The reason why I like this is because I don’t know FreeRTOS and within a few clicks I am using it and on my way into functionality. FreeRTOS is also included in ESP32 IDE supporting multiple cores and have been around for years.

This shows the STM32CubeMX for my 3 x RS-X PLC Module. I find this tool to be quite usefully as it allow you to set up the clock, configure each function and wire the MCU. It also generate a nice PDF document with all details as well as a starting project with all init code as well as FreeRTOS should you want it.

The generated code opens in System Workbench for STM32 and the only complain is that they only support C. But, you should be able to get C++ with a bit of manual work.

It all works well with a low cost ST-Link, so you are on your way blinking a status led within minutes.

System Workbench for STM32 is far behind CoIDE and CooCox, but I still use CoIDE 1.7.8 and as CooCox seems to be down (?) I need to move on. My main concern is lack of C++ support which sadly is very common in many embedded IDE’s. Returning to STM32CumeMX, this tools is free from ST and a big time saver. It download latest drivers and give you working examples on how to initialize the MCU. It also warns you about wiring conflicts and does the job of setting up the complex clock.

Every year around christmas I tell myself that next year I will have electronic christmas decorations, and as next year arrive it’s forgotten until it’s to late. A combination of STM32F030 and ULN2003 is excellent for a very small x-mas tree PCB with blinking LEDS and home made tree lights. In fact I have done this circuit before as a PWM driver with a single ULN2003, so what I will do is to make multiple PCB’s with LED strings connected through a RS-X (12V + RS485). These can then be wired in the x-mas tree and controlled by RS485 connection and 12V LED driver.

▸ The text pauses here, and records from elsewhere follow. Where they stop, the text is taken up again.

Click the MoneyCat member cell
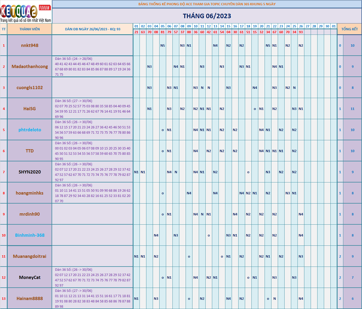This screenshot has height=309, width=362. (x=29, y=277)
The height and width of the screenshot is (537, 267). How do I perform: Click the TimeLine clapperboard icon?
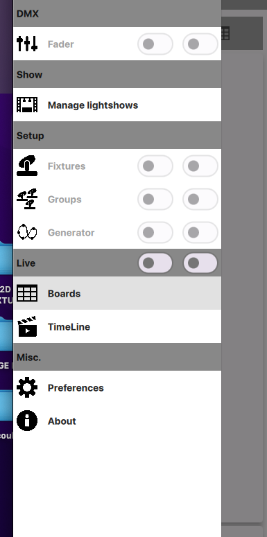pos(27,326)
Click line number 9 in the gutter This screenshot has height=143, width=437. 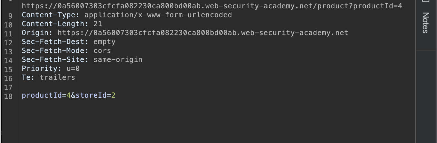click(11, 15)
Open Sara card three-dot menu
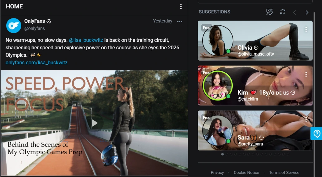 (x=306, y=119)
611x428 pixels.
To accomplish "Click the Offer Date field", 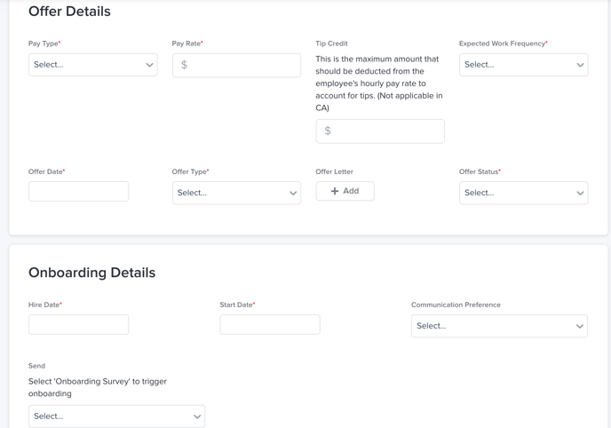I will point(78,192).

STM32F030F4 is excellent for this purpose, it cost 0.4 USD from AliExpress and all I need are sufficient to cover 20-40 of these. A 5A LED Driver should be more than sufficient. We make a harness with connectors up the tree where each decoration connect to this is a star network.

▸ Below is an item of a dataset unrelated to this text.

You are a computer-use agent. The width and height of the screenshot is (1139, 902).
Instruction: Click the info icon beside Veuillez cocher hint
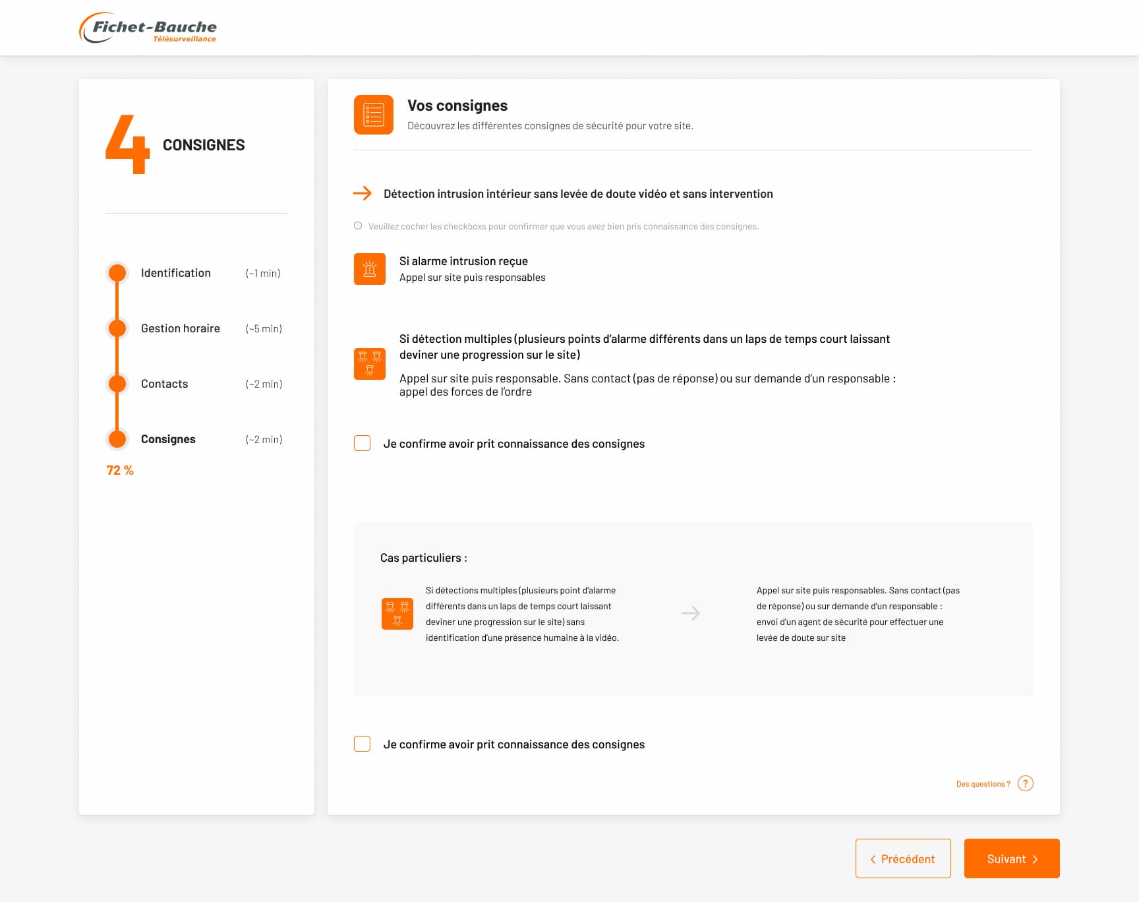pyautogui.click(x=358, y=226)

Application can be constant or random patterns as a start to make it simple. In fact I could make a small ESP32 control system with RS485 at bottom so I get the entire c-mas tree on Wifi or bluetooth. This could be a lot of fun.

The cost of this will be 2-4.- USD per PCB, around 10.- for the control system and a bit for the wiring. I probably end up spending around 100.- USD for a very attractive x-mas tree light system.

I can probably use up to 200mA per ULN2003 and a quick calc is that a single LED uses around 5mA, so in short – I will run out of space and LED’s before I run out of power. But, we should limit each decoration to ca 250mA max – I will probably need far less.

I decided to remove some of the PCB lanes and replace them with high current wires to support 50A currents. I had to extend the board ca 1.5mm at right, but to compensate I also remove the connectors because I need high current support all the way. I like having connectors for <10A solutions and playing in the lab, so will see what I can do. This will also free up 2-3mm that I desperately need at left.

At the end it simply made no sense to continue with 15A limit as I realized I would be using the same components and same space for a 50A design. And yes – this is a 50A design. The power wires are 3mm in diameter that actually is something like 64A while the 2mm wire for each channel is ca 41A. But, in addition to this you also have heat-sink at bottom as I connect the PCB itself to the heat-sink. I am confident that I will get sufficient out of this board.